I will help you out for the first case, see if you can figure out the other two. The probability that three out of the seven dice will roll a 1 and the other four will roll neither a 1 nor a 4: $\binom{7}{3}\left(\dfrac{1}{6}\right)^3\left( \dfrac{4}{6} \right)^4$
• Oct 16th 2013, 06:50 PM
vidomagru
Re: Fair Dice Tossed Independently
Quote:

Originally Posted by SlipEternal
I will help you out for the first case, see if you can figure out the other two. The probability that three out of the seven dice will roll a 1 and the other four will roll neither a 1 nor a 4: $\binom{7}{3}\left(\dfrac{1}{6}\right)^3\left( \dfrac{4}{6} \right)^4$

So is it just: $P = \binom{7}{3}\left(\dfrac{1}{6}\right)^3\left( \dfrac{4}{6} \right)^4 + \binom{7}{4}\left(\dfrac{1}{6}\right)^4\binom{7}{1 }\left(\dfrac{1}{6}\right)\left( \dfrac{4}{6} \right)^2 + \binom{7}{5}\left(\dfrac{1}{6}\right)^5\binom{7}{2 }\left(\dfrac{1}{6}\right)^2$?
• Oct 16th 2013, 06:53 PM
SlipEternal
Re: Fair Dice Tossed Independently
Quote:

Originally Posted by vidomagru
So is it just: $P = \binom{7}{3}\left(\dfrac{1}{6}\right)^3\left( \dfrac{4}{6} \right)^4 + \binom{7}{4}\left(\dfrac{1}{6}\right)^4\binom{7}{1 }\left(\dfrac{1}{6}\right)\left( \dfrac{4}{6} \right)^2 + \binom{7}{5}\left(\dfrac{1}{6}\right)^5\binom{7}{2 }\left(\dfrac{1}{6}\right)^2$?

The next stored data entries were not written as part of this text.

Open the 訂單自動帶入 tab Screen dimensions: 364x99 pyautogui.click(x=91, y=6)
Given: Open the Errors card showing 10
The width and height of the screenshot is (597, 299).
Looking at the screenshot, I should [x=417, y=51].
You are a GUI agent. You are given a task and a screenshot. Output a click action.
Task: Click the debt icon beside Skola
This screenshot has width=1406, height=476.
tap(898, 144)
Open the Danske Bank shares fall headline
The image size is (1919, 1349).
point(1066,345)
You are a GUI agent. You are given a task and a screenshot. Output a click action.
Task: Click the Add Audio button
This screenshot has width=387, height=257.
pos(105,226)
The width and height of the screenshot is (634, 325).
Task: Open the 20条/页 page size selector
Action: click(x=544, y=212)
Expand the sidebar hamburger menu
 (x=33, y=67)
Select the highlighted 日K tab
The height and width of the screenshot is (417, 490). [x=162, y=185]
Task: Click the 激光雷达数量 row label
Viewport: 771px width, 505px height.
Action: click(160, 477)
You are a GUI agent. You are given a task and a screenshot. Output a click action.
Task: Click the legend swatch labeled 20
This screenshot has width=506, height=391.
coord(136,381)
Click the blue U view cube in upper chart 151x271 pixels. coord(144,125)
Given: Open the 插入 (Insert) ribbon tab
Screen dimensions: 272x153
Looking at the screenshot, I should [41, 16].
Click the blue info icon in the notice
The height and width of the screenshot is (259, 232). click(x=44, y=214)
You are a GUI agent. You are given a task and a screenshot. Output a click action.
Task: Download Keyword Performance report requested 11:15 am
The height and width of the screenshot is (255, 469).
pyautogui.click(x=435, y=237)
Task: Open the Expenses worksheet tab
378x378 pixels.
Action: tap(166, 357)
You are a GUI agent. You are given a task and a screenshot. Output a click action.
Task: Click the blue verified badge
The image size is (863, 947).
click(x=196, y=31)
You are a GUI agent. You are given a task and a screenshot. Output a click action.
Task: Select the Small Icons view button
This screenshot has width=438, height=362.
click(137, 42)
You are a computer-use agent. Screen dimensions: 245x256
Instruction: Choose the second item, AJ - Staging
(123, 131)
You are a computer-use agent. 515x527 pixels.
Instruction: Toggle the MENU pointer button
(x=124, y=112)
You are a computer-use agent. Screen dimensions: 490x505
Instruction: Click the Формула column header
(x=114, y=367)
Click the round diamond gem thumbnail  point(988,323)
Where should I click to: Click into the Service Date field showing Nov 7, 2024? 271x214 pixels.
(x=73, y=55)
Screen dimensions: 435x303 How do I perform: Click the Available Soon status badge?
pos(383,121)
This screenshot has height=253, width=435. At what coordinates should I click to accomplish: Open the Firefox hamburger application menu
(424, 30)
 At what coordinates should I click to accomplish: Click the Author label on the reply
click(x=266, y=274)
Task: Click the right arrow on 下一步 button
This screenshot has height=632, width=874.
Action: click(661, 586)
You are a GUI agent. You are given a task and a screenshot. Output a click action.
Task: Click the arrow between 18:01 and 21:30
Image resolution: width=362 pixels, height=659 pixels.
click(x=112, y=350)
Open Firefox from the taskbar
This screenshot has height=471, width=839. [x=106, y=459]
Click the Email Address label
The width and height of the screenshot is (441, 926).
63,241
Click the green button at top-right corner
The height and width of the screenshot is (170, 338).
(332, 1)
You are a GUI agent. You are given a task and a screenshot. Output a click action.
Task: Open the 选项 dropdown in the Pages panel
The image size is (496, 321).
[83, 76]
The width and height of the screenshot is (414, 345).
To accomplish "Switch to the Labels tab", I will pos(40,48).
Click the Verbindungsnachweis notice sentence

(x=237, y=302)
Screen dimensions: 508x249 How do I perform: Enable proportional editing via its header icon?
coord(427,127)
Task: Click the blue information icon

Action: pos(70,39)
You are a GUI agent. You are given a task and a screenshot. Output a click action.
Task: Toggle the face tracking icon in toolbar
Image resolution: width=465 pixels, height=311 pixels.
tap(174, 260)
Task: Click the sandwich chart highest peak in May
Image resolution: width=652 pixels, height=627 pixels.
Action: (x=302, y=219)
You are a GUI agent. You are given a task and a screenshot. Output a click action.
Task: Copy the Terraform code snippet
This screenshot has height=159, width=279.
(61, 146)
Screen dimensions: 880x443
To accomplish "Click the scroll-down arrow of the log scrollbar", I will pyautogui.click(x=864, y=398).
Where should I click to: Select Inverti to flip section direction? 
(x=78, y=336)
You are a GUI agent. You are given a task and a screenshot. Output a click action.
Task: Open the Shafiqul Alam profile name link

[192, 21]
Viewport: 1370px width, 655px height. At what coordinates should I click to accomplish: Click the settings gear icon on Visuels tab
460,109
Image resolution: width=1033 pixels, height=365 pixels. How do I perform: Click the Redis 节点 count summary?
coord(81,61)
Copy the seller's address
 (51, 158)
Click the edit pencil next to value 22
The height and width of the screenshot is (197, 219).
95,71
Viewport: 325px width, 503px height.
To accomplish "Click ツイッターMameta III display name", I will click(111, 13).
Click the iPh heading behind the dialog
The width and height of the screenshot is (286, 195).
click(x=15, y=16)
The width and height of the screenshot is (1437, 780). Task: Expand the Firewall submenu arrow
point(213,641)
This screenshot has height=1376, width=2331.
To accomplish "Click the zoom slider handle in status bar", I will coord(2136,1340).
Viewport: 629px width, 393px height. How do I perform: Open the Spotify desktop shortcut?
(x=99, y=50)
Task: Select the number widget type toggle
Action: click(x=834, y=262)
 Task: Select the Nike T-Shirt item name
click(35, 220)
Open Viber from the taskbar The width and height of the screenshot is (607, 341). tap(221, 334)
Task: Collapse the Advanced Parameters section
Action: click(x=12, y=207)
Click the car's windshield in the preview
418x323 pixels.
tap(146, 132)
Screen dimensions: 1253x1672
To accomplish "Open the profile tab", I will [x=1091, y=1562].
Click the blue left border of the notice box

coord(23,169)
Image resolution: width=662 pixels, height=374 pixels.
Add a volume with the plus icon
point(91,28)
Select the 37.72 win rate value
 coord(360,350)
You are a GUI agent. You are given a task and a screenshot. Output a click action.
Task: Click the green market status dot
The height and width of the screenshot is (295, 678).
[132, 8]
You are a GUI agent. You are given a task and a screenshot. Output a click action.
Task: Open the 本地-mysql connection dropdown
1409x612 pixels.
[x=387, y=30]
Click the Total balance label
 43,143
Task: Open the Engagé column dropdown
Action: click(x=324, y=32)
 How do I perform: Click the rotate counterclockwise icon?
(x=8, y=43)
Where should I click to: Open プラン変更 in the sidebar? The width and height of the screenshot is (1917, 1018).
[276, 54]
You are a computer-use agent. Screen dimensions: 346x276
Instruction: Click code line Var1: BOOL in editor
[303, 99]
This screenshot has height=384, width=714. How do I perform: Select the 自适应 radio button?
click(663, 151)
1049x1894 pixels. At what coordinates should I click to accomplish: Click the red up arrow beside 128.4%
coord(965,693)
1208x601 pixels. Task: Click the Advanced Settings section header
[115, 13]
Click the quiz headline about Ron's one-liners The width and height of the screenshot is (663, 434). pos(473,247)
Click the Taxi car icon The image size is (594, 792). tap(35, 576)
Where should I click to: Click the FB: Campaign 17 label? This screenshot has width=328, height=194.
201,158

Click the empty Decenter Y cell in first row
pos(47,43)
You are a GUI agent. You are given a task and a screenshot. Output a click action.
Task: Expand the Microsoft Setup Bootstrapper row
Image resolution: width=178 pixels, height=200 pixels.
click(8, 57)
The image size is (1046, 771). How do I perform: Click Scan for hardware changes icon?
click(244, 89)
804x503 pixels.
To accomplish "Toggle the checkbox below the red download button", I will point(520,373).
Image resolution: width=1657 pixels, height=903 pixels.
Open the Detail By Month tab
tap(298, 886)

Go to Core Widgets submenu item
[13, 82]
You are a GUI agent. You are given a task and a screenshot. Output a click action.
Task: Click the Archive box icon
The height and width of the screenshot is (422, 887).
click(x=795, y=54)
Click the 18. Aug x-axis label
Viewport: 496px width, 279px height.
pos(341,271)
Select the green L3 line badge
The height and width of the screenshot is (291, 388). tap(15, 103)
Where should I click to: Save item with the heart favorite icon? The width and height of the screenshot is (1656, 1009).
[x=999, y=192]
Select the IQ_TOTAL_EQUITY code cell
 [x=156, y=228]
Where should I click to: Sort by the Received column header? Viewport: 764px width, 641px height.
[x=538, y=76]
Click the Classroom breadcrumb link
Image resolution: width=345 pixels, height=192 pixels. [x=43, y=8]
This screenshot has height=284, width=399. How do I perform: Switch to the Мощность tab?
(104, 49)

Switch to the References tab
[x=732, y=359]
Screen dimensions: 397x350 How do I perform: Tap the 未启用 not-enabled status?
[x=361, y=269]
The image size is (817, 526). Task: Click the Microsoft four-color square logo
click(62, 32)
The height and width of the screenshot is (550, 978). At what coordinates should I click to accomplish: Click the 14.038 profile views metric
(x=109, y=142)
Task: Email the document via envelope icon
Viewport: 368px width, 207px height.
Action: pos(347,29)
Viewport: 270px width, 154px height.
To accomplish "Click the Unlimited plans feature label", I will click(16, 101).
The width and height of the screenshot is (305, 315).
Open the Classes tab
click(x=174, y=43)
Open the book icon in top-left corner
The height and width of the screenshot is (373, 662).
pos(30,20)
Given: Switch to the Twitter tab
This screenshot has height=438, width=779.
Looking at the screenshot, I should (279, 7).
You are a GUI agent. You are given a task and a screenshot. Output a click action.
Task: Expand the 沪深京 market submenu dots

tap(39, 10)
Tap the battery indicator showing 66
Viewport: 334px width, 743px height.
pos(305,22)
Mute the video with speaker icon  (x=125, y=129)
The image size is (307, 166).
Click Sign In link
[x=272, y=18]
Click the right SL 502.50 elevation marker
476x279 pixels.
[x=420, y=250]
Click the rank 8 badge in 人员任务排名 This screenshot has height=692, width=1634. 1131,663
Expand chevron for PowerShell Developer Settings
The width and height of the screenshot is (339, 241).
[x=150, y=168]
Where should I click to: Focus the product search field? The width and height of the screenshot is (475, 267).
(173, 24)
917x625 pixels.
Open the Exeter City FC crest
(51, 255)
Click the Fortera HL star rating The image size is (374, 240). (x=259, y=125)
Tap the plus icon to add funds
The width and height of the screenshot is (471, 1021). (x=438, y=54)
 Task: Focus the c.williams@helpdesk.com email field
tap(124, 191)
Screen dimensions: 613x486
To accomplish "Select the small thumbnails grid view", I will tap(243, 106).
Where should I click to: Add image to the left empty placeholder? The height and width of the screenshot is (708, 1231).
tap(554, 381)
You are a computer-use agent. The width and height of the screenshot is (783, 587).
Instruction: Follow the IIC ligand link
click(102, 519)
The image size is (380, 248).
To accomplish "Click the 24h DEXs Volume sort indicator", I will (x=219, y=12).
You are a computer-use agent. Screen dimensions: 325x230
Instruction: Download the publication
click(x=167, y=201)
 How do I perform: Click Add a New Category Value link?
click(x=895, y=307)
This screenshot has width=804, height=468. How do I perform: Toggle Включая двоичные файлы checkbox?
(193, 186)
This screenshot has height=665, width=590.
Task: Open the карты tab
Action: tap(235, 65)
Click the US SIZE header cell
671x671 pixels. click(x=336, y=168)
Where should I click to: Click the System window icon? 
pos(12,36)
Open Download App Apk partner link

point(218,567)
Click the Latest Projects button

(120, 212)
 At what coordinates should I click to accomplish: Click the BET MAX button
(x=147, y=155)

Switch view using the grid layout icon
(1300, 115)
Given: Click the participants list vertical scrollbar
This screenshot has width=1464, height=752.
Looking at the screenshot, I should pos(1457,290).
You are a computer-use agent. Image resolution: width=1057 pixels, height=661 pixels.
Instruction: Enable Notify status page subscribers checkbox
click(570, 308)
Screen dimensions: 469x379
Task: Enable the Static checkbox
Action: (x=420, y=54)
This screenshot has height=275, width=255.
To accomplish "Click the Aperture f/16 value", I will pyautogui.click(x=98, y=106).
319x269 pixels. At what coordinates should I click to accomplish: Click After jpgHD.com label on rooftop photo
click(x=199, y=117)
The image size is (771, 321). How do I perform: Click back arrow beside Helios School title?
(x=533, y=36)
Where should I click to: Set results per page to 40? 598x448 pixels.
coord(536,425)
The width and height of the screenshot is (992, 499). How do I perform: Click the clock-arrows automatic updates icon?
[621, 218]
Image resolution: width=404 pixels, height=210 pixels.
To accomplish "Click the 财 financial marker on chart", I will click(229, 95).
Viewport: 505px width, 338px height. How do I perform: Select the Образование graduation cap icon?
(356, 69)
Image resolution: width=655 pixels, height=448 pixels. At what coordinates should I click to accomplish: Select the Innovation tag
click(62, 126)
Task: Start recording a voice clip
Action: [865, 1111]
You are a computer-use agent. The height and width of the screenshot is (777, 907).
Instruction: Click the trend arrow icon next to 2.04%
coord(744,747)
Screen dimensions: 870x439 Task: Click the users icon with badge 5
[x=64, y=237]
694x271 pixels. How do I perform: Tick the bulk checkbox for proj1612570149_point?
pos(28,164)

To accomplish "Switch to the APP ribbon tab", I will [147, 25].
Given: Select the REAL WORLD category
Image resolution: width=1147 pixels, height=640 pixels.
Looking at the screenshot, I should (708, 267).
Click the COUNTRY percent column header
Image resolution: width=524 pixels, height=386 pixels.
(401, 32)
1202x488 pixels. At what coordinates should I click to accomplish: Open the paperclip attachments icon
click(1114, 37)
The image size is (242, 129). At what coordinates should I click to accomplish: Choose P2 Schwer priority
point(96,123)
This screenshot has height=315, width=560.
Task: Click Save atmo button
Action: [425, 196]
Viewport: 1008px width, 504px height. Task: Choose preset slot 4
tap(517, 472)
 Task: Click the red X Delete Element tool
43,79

Not quite. You have $\binom{7}{4}\left(\dfrac{1}{6}\right)^4\binom{7}{1 }\left(\dfrac{1}{6}\right)\left( \dfrac{4}{6} \right)^2$
This means out of seven dice, you choose 4 to roll 1's, then you replace those four dice and choose 1 to roll a 4. You don't want to replace the dice. So, it would be:

$P = \binom{7}{3}\left(\dfrac{1}{6}\right)^3\left( \dfrac{4}{6} \right)^4 + \binom{7}{4}\left(\dfrac{1}{6}\right)^4\binom{3}{1 }\left(\dfrac{1}{6}\right)\left( \dfrac{4}{6} \right)^2 + \binom{7}{5}\left(\dfrac{1}{6}\right)^5\binom{2}{2 }\left(\dfrac{1}{6}\right)^2$